Passos N.79, Fevereiro 2007

A inextinguível positividade que domina o coração do Papa

A viagem de Bento XVI à Turquia foi uma viagem de testemunho. Uma viagem contra a inimizade. O Papa não só enfrentou e abordou questões espinhosas da nossa época – relação entre identidades diversas, liberdade religiosa, direitos humanos, ecumenismo e grandes questões geopolíticas –, mas também mostrou, com gestos e palavras, como um homem de fé enfrenta tais problemas. Que são, em escala maior, os mesmos dilemas – favorecidos pelo mal que gera a inimizade – com que nos debatemos dia a dia, dentro e fora de nós. Com gestos e palavras mostrou, testemunhou, a inextinguível positividade que domina o coração de um cristão e que o faz lançar-se sempre na construção do bem. Analistas e simples cidadãos – turcos, árabes ou ocidentais – notaram como o Papa foi simples e direto. E como ele, seguro da própria fé e da própria responsabilidade, foi acolhedor e mostrou-se aberto ao diálogo, pronto para encontros verdadeiros. A fonte de tal atitude não está numa estratégia de comunicação, nem numa posição política. A fonte é a paz da fé.

Mas o que é a paz do homem de fé? Uma espécie de tranqüilidade imperturbável? Ausência de conflitos? Estar acima das contradições da História? Ele próprio falou disso à pequena comunidade cristã, que vive nesses mesmos locais visitados por São Paulo e habitados por Maria. “Ele é a nossa paz”, foi o lema escolhido pelo Papa para a sua viagem apostólica. E comentando o trecho de Paulo, onde o Apóstolo dos gentios usa essa expressão, Bento XVI disse: “Inspirado pelo Espírito Santo, Paulo afirma não somente que Jesus Cristo nos trouxe a paz, mas que ele é a nossa paz. E justifica tal afirmação referindo-se ao mistério da Cruz: derramando ‘o seu sangue’ – diz ele –, oferecendo em sacrifício a ‘sua carne’, Jesus destruiu a inimizade ‘em si mesmo’ e criou ‘em si mesmo um só Homem Novo’ (Ef 2,14-16). O Apóstolo explica em que sentido, verdadeiramente imprevisível, a paz messiânica se realizou na própria Pessoa de Cristo e no seu mistério salvífico. (...) Esse ‘mistério’ se realiza, no plano histórico-salvífico, na Igreja, esse Povo novo no qual, derrubado o velho muro de separação, se encontram em unidade judeus e pagãos. Como Cristo, a Igreja não é só instrumento da unidade, mas é também seu sinal eficaz. E a Virgem Maria, Mãe de Cristo e da Igreja, é a Mãe desse mistério de unidade que Cristo e a Igreja inseparavelmente representam e constroem no mundo e ao longo da história”.

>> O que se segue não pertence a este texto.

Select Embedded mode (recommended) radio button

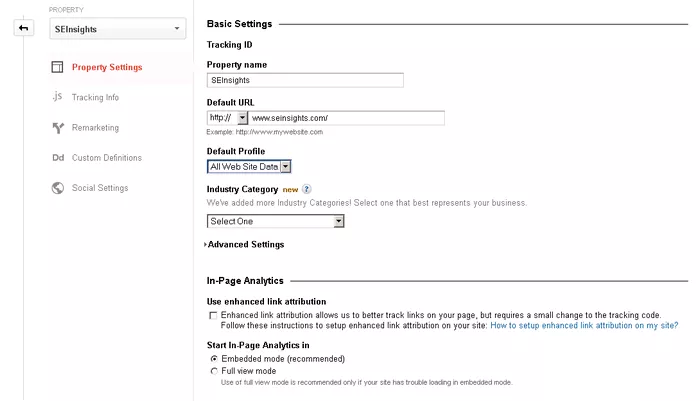[x=213, y=358]
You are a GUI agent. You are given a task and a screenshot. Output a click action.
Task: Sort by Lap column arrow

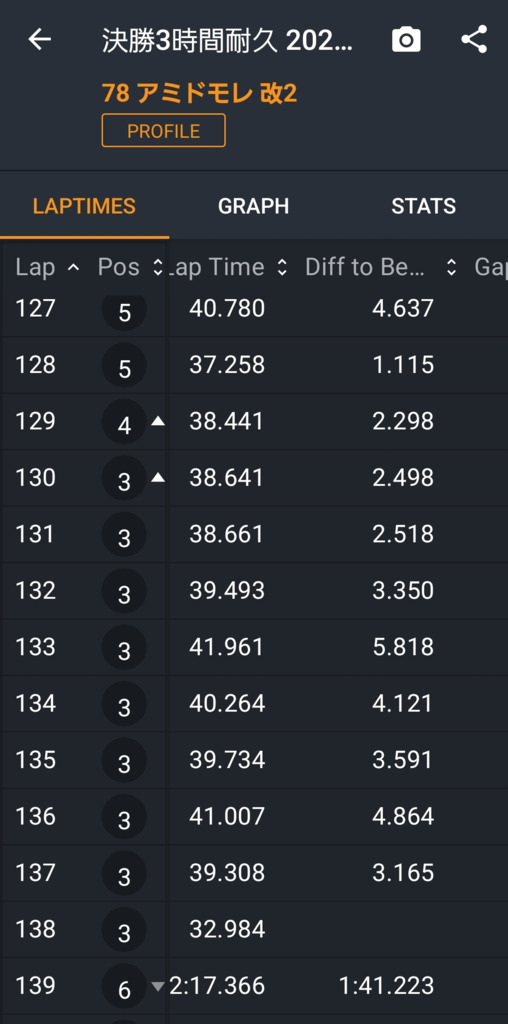pos(74,267)
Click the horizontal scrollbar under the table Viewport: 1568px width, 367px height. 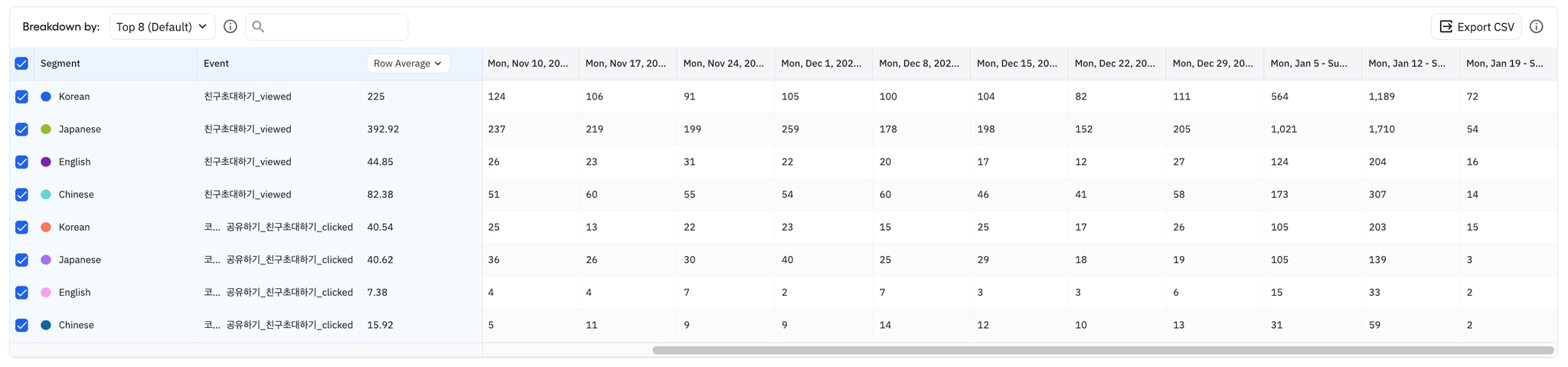click(x=1102, y=350)
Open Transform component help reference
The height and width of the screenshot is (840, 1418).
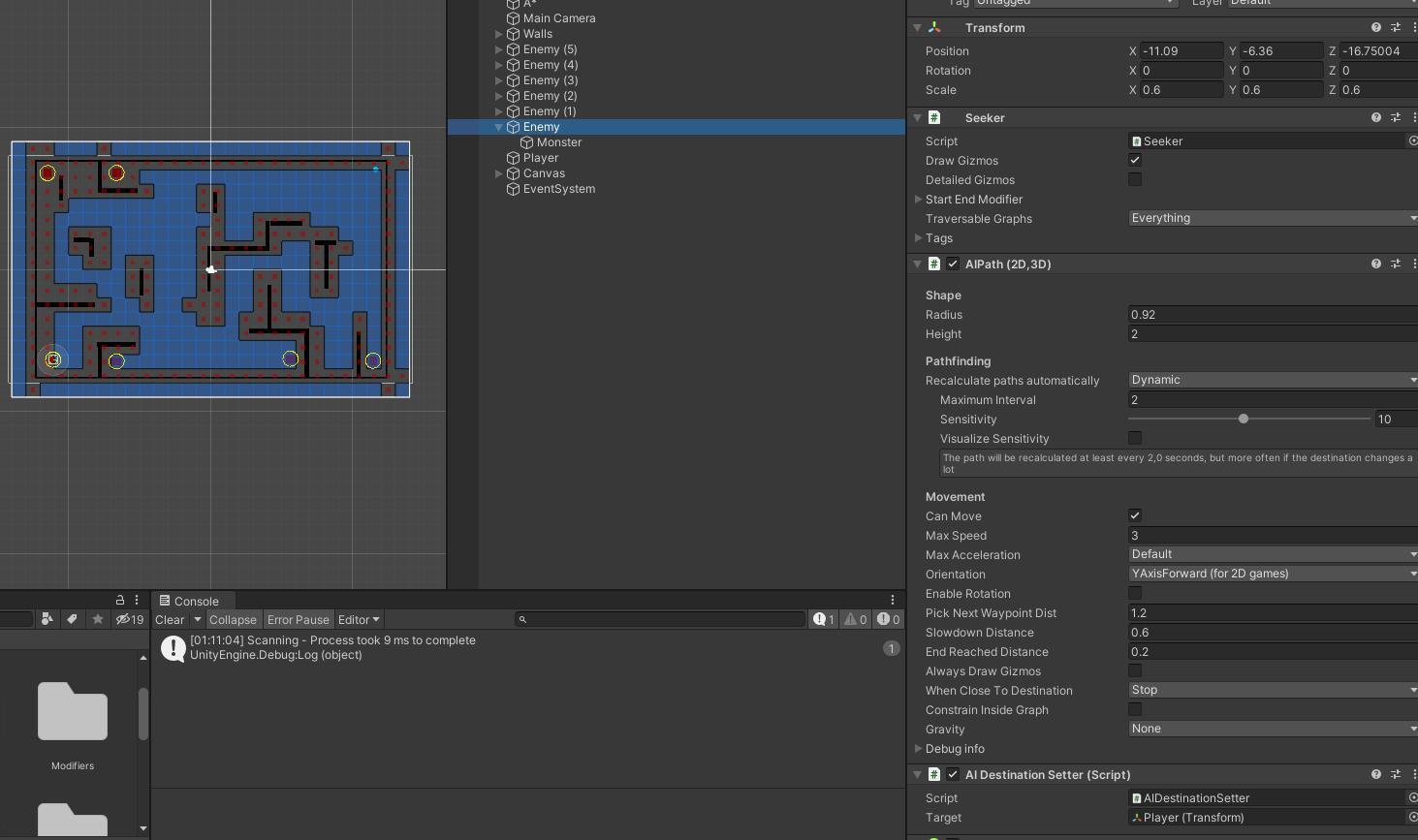[1375, 28]
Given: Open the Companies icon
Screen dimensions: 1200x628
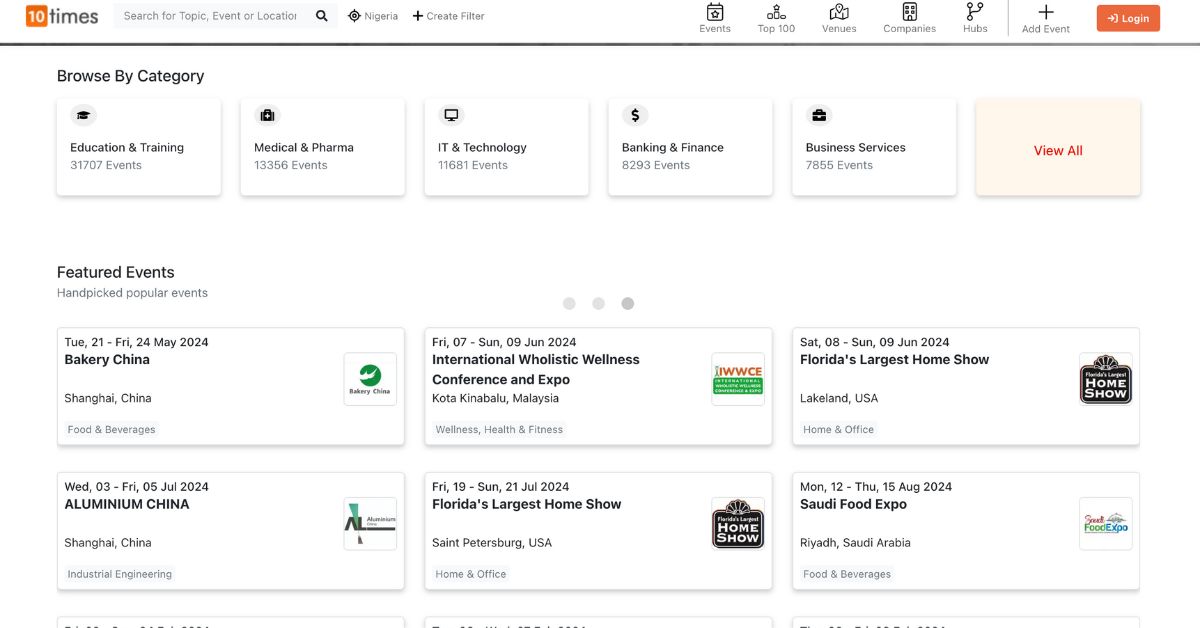Looking at the screenshot, I should tap(909, 13).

O mal que nos aflige foi vencido em Cristo, que também o experimentou, mas não se deixou dominar por ele, pois sua relação com o Pai era muito mais forte.

O testemunho do Papa, que agora todos vêem como homem de paz, nasce da redescoberta do significado do Batismo. Nós experimentamos, todo dia, o quanto é forte e corrosiva a inimizade. Para muitos, ela representa a verdadeira e definitiva face da vida humana. Tomada pela inimizade, a vida se debate inutilmente na construção de vínculos, de leis e de costumes que limitem os seus danos. E que terminam por garantir ao mais forte uma existência não atormentada por tantos problemas. O Batismo subverte essa visão. Não entrega a vida à inimizade, ao amargo sabor e ao comportamento gerados por ela. Antes, extirpa sua raiz.

Recebendo o sacramento do Batismo”, disse ainda o Papa na Catedral de Istambul, “mergulhamos todos na morte e ressurreição do Senhor, ‘fomos todos saciados pelo único Espírito’, e a vida de Cristo tornou-se a nossa, a fim de que vivamos como ele, afim de que amemos os nossos irmãos como ele nos amou (cf. Jo 13,34)”. O testemunho do Papa é o mesmo de muitos simples cristãos que descobrem o sentido do próprio Batismo: quando um homem deixa entrar em si a positividade que é Cristo, a vida se torna uma presença original e não mais uma mera reatividade às circunstâncias. A viagem toda foi uma prova disso, convocando os cristãos para a difícil missão de serem colaboradores da vontade do Pai, que quer o bem para o mundo. E apelando para que saboreemos, no presente, o gosto da vitória sobre o mal, ao longo da estrada assinalada por Bento XVI: “A Boa Nova não é apenas uma Palavra, mas uma Pessoa, o próprio Cristo!”.